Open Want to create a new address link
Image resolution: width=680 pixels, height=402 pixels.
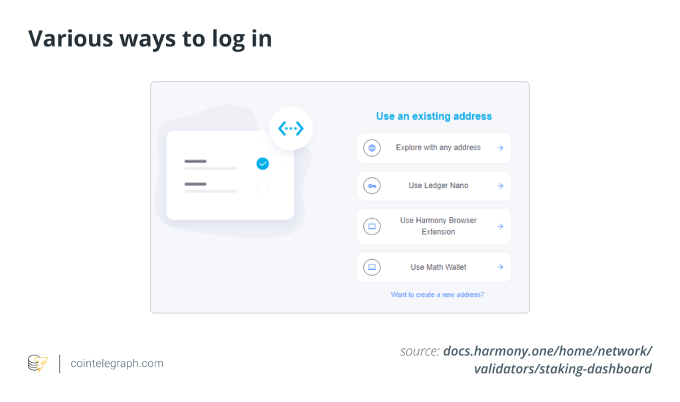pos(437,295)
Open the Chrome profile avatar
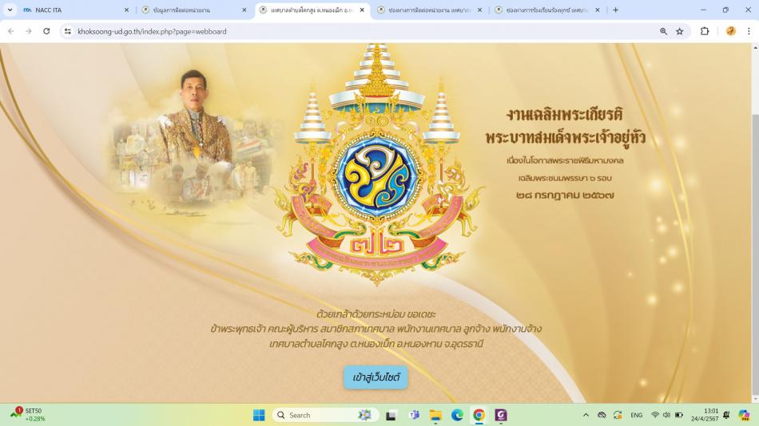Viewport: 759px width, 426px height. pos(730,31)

- **THE PROBLEM**
Turn every line of the items above into a numbered list, skipping blank lines and leaving the pictures out.

- **TASK RESPONSE**
1. Open Want to create a new address link
2. Image resolution: width=680 pixels, height=402 pixels.
3. pos(437,295)
4. Open the Chrome profile avatar
5. Viewport: 759px width, 426px height. pos(730,31)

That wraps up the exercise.